Маленькая Чернецкая, оказавшаяся в бане без Марь Иванны, которая, скрипя зубами, варила на весь лагерь макароны по-флотски, глубоко вздохнула и расстегнула крошечные перламутровые пуговицы джинсовой курточки. Под курточкой оказалась кружевная синяя маечка. Чернецкая сняла маечку. Лифчик тоже был синим и расстегивался спереди. Девочки опустили глаза.

– Я ж говорила! – громко сказала толстая соседка Чернецкой по палатке. – У нее все такое!

Галина Аркадьевна, стараясь не смотреть в сторону синей и кружевной Чернецкой, стояла посреди раздевалки, вытянув чешуйчатую шею, особенно длинную без одежды, и делала вид, что спокойно расчесывает волосы. Нина Львовна наклонилась над лавочкой и, вздрагивая открывшимися всем ягодицами, аккуратно складывала стопочкой свои незатейливые вещи. Лена Аленина – худенькая, похожая на рыбью косточку, с плохими зубами девочка – сняла только кеды. Босые, очень белые, костлявые ноги ее почему-то притянули к себе внимание педагогов, а сама Аленина осталась при этом в тени, и никто, даже внимательная Галина Аркадьевна, не заметил, что глаза у Алениной стали мокрыми и сморщенными.

– Раздевайся, Аленина, – приказала голая Нина Львовна. Шрам на ее животе вспыхнул. – Нам здесь всю жизнь топить не будут!

Аленина покачала головой, повернулась и, сгорбив узенький хребет, пошла к выходу.

– Я кому сказала, Аленина! – закричала Нина Львовна, но было уже поздно: Аленина крепко затворила за собой дверь.

– Ой, да я догоню! – вскрикнула Соколова и, вся золотая, белоснежная, розовая, с огромным рыжим сиянием волос на затылке и таким же, только маленьким и пушистым, рыжим сиянием в низу живота, не дожидаясь разрешения, обмоталась махровым китайским полотенцем – черноголовые павлины на оранжевом поле – и бросилась догонять ушедшую в непробудный дождь босую Аленину.

Нина Львовна и Галина Аркадьевна решили быстро вымыться и самостоятельно, без помощи ненадежной Соколовой выяснить, в чем дело. Аленина была молчуньей и, как считали они обе, себе на уме.
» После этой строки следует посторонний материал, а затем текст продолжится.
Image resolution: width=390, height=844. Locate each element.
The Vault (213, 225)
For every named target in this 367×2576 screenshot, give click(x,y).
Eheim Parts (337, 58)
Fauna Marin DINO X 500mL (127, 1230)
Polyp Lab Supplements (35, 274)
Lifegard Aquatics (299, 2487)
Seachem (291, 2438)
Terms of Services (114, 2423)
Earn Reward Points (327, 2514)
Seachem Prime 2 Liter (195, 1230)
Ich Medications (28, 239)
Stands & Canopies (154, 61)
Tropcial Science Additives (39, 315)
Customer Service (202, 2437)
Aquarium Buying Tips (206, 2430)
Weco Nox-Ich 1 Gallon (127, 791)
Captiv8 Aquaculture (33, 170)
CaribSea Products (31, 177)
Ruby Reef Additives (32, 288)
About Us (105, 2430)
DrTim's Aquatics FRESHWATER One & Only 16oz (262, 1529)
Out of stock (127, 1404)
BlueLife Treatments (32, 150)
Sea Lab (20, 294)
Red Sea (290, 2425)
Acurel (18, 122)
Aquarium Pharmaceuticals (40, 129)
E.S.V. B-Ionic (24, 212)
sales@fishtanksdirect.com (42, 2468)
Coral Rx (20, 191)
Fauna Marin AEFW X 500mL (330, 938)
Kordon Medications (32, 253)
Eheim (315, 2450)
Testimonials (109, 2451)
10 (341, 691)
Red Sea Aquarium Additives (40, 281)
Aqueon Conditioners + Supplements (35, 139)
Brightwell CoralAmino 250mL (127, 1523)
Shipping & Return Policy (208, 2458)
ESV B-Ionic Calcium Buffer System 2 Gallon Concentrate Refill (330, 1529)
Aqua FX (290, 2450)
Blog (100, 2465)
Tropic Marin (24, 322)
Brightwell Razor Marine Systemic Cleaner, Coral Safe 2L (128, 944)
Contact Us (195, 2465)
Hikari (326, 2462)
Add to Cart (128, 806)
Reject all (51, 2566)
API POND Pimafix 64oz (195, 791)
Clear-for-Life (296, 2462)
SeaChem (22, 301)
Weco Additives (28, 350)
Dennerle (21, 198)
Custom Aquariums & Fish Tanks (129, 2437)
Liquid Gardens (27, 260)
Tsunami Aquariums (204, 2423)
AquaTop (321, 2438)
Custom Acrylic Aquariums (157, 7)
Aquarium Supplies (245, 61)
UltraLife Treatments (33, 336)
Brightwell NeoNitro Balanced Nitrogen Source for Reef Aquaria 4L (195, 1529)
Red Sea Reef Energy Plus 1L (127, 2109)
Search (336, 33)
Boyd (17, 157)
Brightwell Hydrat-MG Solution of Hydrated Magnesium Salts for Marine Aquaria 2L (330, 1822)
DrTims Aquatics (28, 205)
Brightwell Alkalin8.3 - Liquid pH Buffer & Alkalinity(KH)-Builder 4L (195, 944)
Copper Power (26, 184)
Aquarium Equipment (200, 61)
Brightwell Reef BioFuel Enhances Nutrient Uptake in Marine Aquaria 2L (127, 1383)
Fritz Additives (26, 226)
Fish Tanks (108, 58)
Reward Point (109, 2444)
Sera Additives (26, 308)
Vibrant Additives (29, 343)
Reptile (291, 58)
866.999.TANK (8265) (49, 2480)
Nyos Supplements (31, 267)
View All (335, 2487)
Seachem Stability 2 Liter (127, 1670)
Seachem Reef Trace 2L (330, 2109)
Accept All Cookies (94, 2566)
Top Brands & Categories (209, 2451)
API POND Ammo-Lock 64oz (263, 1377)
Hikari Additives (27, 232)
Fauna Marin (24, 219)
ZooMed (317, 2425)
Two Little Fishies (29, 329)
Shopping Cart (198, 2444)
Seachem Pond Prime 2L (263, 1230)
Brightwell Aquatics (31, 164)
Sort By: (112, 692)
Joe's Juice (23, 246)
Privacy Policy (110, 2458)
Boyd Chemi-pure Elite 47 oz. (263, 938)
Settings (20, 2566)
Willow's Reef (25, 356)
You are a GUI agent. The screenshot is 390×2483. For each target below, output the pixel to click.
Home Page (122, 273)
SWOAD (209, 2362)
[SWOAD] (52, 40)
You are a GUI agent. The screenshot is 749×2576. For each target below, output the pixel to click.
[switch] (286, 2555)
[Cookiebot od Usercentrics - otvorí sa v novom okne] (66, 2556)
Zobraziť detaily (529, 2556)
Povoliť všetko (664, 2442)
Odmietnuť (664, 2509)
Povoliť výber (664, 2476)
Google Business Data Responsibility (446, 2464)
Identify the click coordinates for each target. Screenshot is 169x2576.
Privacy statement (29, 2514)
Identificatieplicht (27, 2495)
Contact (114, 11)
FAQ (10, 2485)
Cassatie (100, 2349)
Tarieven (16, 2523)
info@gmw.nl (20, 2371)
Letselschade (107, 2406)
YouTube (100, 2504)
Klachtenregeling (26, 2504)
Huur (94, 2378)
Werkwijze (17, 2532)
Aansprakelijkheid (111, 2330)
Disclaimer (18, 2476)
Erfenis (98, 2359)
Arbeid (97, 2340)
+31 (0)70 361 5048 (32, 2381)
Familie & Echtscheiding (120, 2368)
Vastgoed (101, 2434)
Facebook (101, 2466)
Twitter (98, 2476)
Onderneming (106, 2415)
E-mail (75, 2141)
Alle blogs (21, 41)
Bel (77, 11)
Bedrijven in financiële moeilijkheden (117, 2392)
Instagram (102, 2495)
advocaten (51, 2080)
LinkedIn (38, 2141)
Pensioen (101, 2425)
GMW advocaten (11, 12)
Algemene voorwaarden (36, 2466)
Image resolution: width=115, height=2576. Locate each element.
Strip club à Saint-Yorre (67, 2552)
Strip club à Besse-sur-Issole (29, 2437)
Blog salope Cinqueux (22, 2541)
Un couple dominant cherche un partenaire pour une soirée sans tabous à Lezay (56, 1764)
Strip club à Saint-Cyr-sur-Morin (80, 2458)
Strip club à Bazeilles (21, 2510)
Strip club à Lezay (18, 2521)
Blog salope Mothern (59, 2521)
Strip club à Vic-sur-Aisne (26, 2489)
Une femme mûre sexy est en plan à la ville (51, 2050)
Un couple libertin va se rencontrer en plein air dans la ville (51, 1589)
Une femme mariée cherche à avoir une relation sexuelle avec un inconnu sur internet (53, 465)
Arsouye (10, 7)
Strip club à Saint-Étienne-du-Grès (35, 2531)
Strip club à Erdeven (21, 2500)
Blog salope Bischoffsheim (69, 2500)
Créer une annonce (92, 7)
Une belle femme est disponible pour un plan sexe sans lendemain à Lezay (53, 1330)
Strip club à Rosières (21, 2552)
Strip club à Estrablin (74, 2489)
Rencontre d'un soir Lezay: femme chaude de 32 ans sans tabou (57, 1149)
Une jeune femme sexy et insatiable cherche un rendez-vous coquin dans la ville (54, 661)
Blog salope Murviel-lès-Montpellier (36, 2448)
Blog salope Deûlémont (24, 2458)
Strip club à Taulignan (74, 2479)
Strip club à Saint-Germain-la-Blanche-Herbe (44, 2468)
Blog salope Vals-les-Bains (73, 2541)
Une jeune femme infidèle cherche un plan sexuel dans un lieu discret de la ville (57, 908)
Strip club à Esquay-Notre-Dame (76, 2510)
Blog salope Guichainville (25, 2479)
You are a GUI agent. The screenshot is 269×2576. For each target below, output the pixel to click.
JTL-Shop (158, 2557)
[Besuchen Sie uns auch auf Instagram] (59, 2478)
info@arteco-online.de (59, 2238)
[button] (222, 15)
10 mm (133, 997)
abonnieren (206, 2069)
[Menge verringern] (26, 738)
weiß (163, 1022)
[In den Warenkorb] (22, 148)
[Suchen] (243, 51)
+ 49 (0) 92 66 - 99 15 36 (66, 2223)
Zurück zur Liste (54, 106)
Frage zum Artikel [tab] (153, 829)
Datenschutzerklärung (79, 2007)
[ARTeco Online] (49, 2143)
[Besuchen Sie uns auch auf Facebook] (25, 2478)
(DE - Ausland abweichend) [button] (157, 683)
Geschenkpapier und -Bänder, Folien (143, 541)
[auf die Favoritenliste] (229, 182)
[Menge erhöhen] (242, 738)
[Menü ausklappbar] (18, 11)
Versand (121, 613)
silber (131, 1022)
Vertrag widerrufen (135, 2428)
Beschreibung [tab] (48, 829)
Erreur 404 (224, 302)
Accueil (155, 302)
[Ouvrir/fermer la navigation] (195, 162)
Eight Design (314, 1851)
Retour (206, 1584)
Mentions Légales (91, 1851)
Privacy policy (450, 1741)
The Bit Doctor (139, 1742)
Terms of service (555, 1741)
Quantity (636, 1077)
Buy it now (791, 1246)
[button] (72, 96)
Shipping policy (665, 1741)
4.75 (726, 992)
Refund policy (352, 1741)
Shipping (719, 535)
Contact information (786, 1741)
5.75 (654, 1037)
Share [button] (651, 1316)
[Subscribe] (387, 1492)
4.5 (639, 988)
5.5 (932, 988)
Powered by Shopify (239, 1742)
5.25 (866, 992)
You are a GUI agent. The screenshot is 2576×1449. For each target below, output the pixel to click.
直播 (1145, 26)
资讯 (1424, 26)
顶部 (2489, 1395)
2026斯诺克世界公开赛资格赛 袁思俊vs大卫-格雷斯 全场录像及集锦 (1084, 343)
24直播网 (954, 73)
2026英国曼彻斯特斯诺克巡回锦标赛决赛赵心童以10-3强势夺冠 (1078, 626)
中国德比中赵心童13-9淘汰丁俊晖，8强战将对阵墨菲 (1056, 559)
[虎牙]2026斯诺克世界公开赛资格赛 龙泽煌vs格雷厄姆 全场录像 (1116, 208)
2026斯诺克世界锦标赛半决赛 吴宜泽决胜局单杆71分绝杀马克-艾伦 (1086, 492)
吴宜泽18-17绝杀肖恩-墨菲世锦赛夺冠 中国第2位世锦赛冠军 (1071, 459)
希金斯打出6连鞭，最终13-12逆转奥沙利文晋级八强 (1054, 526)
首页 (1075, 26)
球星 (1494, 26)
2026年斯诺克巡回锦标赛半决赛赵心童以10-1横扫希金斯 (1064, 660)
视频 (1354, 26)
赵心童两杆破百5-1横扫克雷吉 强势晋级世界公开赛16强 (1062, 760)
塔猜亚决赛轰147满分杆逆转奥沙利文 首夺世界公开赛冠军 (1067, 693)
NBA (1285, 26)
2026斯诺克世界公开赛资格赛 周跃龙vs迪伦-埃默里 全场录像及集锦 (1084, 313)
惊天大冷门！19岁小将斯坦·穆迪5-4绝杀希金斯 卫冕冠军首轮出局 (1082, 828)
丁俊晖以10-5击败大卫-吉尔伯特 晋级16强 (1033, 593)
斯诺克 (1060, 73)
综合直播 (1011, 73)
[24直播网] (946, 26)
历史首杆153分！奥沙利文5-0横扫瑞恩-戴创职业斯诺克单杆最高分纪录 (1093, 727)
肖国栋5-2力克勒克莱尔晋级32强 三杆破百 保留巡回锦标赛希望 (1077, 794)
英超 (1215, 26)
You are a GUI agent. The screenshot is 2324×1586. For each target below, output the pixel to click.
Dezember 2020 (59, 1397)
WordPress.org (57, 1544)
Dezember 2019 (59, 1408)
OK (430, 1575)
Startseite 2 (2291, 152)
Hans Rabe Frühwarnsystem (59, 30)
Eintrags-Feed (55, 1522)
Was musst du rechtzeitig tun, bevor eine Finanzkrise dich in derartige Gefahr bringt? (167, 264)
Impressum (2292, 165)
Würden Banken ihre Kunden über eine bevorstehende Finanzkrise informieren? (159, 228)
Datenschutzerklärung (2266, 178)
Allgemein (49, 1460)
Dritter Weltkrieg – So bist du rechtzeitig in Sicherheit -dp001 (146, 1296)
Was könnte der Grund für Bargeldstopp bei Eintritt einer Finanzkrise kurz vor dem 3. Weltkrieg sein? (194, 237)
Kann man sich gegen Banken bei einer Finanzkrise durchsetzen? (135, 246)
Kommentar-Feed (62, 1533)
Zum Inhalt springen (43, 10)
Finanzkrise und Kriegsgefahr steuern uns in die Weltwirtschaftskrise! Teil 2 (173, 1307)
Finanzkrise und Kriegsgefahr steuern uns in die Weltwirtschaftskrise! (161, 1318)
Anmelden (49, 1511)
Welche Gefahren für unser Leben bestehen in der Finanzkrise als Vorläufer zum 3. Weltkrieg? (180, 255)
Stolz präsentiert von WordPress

Отец Алениной женился недавно на матери Чугрова, на ком женат был отец Чугрова и был ли он вообще, никто не знал, но теперь на родительских собраниях отец Алениной сидел в качестве отца Чугрова, а со стороны Алениной сидела бабушка, бывшая теща этого самого отца, потому что мать Алениной, узнав, что ее муж ходит теперь на собрания в качестве отца Чугрова, больше в школе не появлялась.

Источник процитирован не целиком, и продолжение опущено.